(Beginning of Data shown)

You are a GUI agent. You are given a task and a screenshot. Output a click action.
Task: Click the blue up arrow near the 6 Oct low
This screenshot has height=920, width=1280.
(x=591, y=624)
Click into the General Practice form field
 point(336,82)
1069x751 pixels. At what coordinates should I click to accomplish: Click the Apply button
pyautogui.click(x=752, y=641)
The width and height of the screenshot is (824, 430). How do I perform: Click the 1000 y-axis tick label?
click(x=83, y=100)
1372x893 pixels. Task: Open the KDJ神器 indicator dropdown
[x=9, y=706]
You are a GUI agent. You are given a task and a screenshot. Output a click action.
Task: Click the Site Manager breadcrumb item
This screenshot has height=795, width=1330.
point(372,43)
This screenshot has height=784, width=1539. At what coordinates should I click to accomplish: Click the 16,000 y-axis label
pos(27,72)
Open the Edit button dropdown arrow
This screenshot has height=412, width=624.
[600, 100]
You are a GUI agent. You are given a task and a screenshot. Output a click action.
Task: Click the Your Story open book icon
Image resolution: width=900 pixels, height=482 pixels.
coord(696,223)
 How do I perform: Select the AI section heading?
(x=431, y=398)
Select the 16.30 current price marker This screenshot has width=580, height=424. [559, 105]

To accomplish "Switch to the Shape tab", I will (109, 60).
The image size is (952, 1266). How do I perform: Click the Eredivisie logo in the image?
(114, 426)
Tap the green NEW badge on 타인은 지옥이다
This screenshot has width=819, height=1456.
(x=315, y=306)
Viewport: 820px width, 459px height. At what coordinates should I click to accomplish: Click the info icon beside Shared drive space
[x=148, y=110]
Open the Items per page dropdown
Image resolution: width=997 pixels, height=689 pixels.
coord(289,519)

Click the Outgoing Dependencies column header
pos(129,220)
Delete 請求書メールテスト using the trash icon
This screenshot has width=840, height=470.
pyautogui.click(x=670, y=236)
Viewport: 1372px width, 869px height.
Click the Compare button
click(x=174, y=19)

(End of Data shown)

Task goal: Retype the records in their entirety, matching each one exactly.

Solution to this task:
You are a GUI agent. You are given a task and a screenshot. Output a click action.
Task: Click the blue up arrow near the 6 Oct low
This screenshot has height=920, width=1280.
(x=591, y=624)
Click into the General Practice form field
 point(336,82)
1069x751 pixels. At what coordinates should I click to accomplish: Click the Apply button
pyautogui.click(x=752, y=641)
The width and height of the screenshot is (824, 430). How do I perform: Click the 1000 y-axis tick label?
click(x=83, y=100)
1372x893 pixels. Task: Open the KDJ神器 indicator dropdown
[x=9, y=706]
You are a GUI agent. You are given a task and a screenshot. Output a click action.
Task: Click the Site Manager breadcrumb item
This screenshot has height=795, width=1330.
point(372,43)
This screenshot has height=784, width=1539. At what coordinates should I click to accomplish: Click the 16,000 y-axis label
pos(27,72)
Open the Edit button dropdown arrow
This screenshot has height=412, width=624.
[600, 100]
You are a GUI agent. You are given a task and a screenshot. Output a click action.
Task: Click the Your Story open book icon
Image resolution: width=900 pixels, height=482 pixels.
coord(696,223)
 How do I perform: Select the AI section heading?
(x=431, y=398)
Select the 16.30 current price marker This screenshot has width=580, height=424. [559, 105]

To accomplish "Switch to the Shape tab", I will (109, 60).
The image size is (952, 1266). How do I perform: Click the Eredivisie logo in the image?
(114, 426)
Tap the green NEW badge on 타인은 지옥이다
This screenshot has width=819, height=1456.
(x=315, y=306)
Viewport: 820px width, 459px height. At what coordinates should I click to accomplish: Click the info icon beside Shared drive space
[x=148, y=110]
Open the Items per page dropdown
Image resolution: width=997 pixels, height=689 pixels.
coord(289,519)

Click the Outgoing Dependencies column header
pos(129,220)
Delete 請求書メールテスト using the trash icon
This screenshot has width=840, height=470.
pyautogui.click(x=670, y=236)
Viewport: 1372px width, 869px height.
Click the Compare button
click(x=174, y=19)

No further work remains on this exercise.